Sinta mengangguk. Dia menerima minuman itu, lalu menghampiri ruangan Tantri. Sinta mengentuk pintu yang terbuat dari kaca dan masuk ketika Tantri mempersilakannya.
“Ada apa, Chef?” tanya Sinta meletakkan minuman. “Ada ada masalah?”
“Nggak ada apa-apa, Sin,” Tantri menyeruput minuman dingin dan manis yang langsung membasuh amarah. “Bagaimana tanggapan pelanggan dengan menu baru itu, apa mereka menyukainya?”
“Mereka menyukainya,” Sinta tersenyum. “Tadi sempat kehabisan, tapi Chef Bening lagi buat adonannya lagi.”
Tantri tersenyum senang. Luapan rasa sayang terhadap adiknya yang menjadi tester kue tidak diragukan lagi. Lidah Atma lebih sensitif dalam menentukan rasa yang bisa menyentuh psikologi pelanggan.
Sinta kemudian keluar dari ruangan ketika pelanggan datang semakin banyak. Tantri kembali menyeruput minuman ketika bayangan Nolan kembali berkelebat di dalam kepala. Dia tidak tahu kenapa begitu sebal bertemu dengan Nolan, padahal sudah sering bertemu pelanggan yang menyebalkan, tapi belum pernah dia semarah ini.
“Siapa juga yang butuh klien seperti Nolan,” dengkus Tantri beranjak dari kursi. Dia kemudian memakai chef jaket kebanggannya. Menguleni tepung menjadi semacam pelampiasan untuk meredakan amarah. “Kalau bukan karena Sonya, aku juga nggak mau berurusan sama cowok berengsek itu.”
Tantri kembali merasa tidak habis pikir kenapa Sonya bisa tergoda dengan lelaki frontal seperti Nolan.
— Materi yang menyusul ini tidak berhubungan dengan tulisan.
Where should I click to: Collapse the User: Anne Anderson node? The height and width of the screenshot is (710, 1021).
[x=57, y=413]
Kalau pun hanya ada dua orang di dunia ini yang tersisa karena wabah zombi, Tantri lebih memilih berhubungan dengan zombi dari pada harus menjalin hubungan dengan Nolan.
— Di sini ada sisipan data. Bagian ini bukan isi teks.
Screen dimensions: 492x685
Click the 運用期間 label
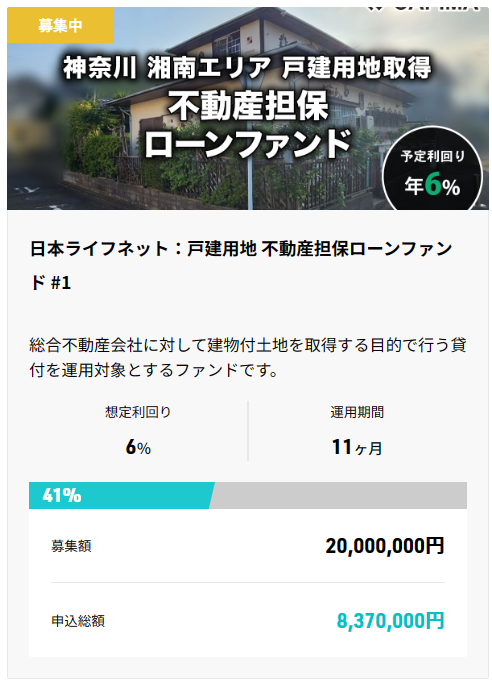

Tantri menyambar tas dan mengaduk-aduk isinya. Setelah menemukan ponsel, dia segera menghubungi Sonya, tapi tidak ada jawaban.
“Sial!” Tantri mendebas lagi, situasi hatinya sedang buruk. Tantri sudah bersiap ke dapur sebelum ponselnya kembali berdering dan melihat nama Regina terpampang di layar.
“Ada apa tadi telepon, Tri?” suara Regina terdengar mengantuk.
“Susah banget tadi dihubungi,” gerutu Tantri.
“Lagian telpon jam segini, aku masih tidur.”
“Bodo amat,” ucap Tantri lagi. “Tadi aku ketemu sama Renata dan Nolan.”
“Terus?”
Tantri kemudian menceritakan semuanya. Perihal menawarkan jasa, hingga tuduhan Nolan yang mengatakan seorang penipu.
“Gimana nggak emosi, seumur-umur baru kali ini ada yang bilang aku penipu. Ditambah lagi kamu nggak bisa dihubungi, makin menjadi lah si Nolan berengsek itu.”
Regina terbahak di ujung telepon. “Lagian kamu nekat, sih. Kan, kubilang kita nggak biasa menawarkan jasa ke klien baru, biasanya mereka yang mendatangi kita langsung. Tentu wajar kalau Nolan ngira kamu penipu.”
“Sialan, bukannya menghibur malah ngece.”
“Tenang saja, kuyakin mereka bakal pakai jasa kita kok.”
“Nggak yakin,” wajah congkak Nolan kembali berkelebat di ingatan Tantri. “Sumpah, ya, baru kali ini ketemu cowok sok dan belagu seperti dia.”
“Sok dan belagu itu sama saja, Tantri.”
Tantri memutar bola mata. “Udah dulu, ya, mau buat kue buat nenangin diri. Kukabari lagi kelanjutannya apa mereka mau pakai jasa kita atau nggak.”
“Mereka pasti akan pakai jasa All About Regina. Ini buktinya Ruben telepon. Udah dulu, ya, bye …”
***
Regina mengangkat panggilan dari Ruben. Regina yakin ada sesuatu yang penting sampai Ruben meneleponnya pagi-pagi seperti ini. Perbedaan waktu yang selisih hanya kurang lebih empat jam antara Dubai dan London, membuat Regina memabayangkan kemungkinan Ruben sedang sarapan bersama istrinya.
“Halo, Regina …” sapa Ruben di ujung telepon.
“Iya, ini aku,” jawab Regina mengantuk. “Ada apa?”
“Aku mau tanya sesuatu?”
“Tanya saja.”
“Kamu kenal Nolan?” tanya Ruben lagi. “Nolan Mahendra Wijaya.”